Python conditional logic for processing Airtable data - working with JSON structure

I have some data coming from Airtable that looks like JSON format. I need to create a loop that goes through each record and checks a specific field value. Here’s what my data looks like:

[
    {
        'createdTime': '2022-12-15T10:30:45.000Z',
        'fields': {
            'Last Modified': '2022-12-16T09:15:20.000Z',
            'Name': 'Sarah',
            'Status': 'Active',
            'flag': 'process_me'
        },
        'id': 'recABC123XYZ456'
    },
    {
        'createdTime': '2022-12-15T11:45:30.000Z',
        'fields': {
            'Last Modified': '2022-12-16T09:15:21.000Z',
            'Name': 'Michael',
            'Status': 'Pending',
            'flag': 'process_me'
        },
        'id': 'recDEF789GHI012'
    },
    {
        'createdTime': '2022-12-15T12:20:15.000Z',
        'fields': {
            'Last Modified': '2022-12-16T09:15:22.000Z',
            'Name': 'Jennifer',
            'Status': 'Complete',
            'flag': 'skip_this'
        },
        'id': 'recJKL345MNO678'
    }
]

I want to iterate through these records and check if the ‘flag’ field equals ‘process_me’. If it does, I need to perform one action, otherwise do something different.

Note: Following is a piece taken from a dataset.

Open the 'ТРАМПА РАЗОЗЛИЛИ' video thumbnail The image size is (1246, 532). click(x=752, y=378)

How can I structure this conditional logic properly in Python?

I’ve been working with Airtable’s API and found batch processing with filtering works great here. Instead of checking records one by one, filter first:

processable_records = [record for record in airtable_data if record.get('fields', {}).get('flag') == 'process_me']
skippable_records = [record for record in airtable_data if record.get('fields', {}).get('flag') != 'process_me']

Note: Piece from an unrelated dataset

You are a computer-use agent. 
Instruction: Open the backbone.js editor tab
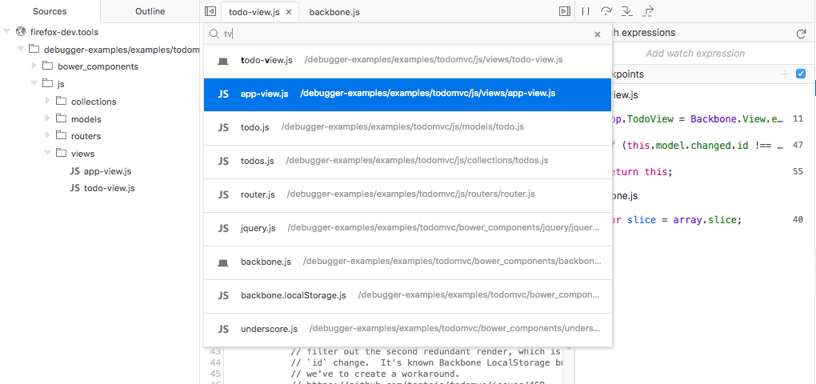(334, 12)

# Process all flagged records
for record in processable_records:
    # Your processing logic
    record_id = record['id']
    name = record['fields']['Name']
    # Handle processing

# Handle skipped records separately if needed
for record in skippable_records:
    # Log or handle skipped items
    pass

This really helps with larger datasets - you can batch process records by flag status. I’ve seen solid performance gains with hundreds of records, especially when the processing logic gets complex or hits external APIs.

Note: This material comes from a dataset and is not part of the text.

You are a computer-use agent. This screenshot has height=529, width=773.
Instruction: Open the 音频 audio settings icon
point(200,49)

I’ve hit the same issues with Airtable data processing. What caught me off guard was records where the ‘flag’ field just doesn’t exist. Your approach looks good, but definitely add error handling for field access:

for record in airtable_data:
    try:
        fields = record.get('fields', {})
        flag_status = fields.get('flag', 'default_value')
        
        if flag_status == 'process_me':
            # Process the record
            name = fields.get('Name', 'Unknown')
            status = fields.get('Status', 'No Status')
            # Your processing logic here
        else:
            # Skip or handle differently
            continue
            
    except KeyError as e:
        print(f"Missing key in record {record.get('id', 'unknown')}: {e}")
        continue

This has saved me from production errors when Airtable’s schema changes or records have inconsistent fields. API data with nested dictionaries can be a pain.

Here’s how I handle this:

for record in your_data:
    flag_value = record['fields'].get('flag', '')
    
    if flag_value == 'process_me':
        # Do your processing here
        print(f"Processing {record['fields']['Name']}")
        # Add your actual processing logic
    else:
        # Handle other cases
        print(f"Skipping {record['fields']['Name']}")
        # Add your skip logic

I use .get() for dictionary keys since Airtable records sometimes have missing fields. Saves you from KeyError exceptions.

Want cleaner code? Split the processing logic:

def process_record(record):
    # Your processing logic here
    pass

def skip_record(record):
    # Your skip logic here
    pass

for record in your_data:
    if record['fields'].get('flag') == 'process_me':
        process_record(record)
    else:
        skip_record(record)

Much easier to maintain when things get complicated.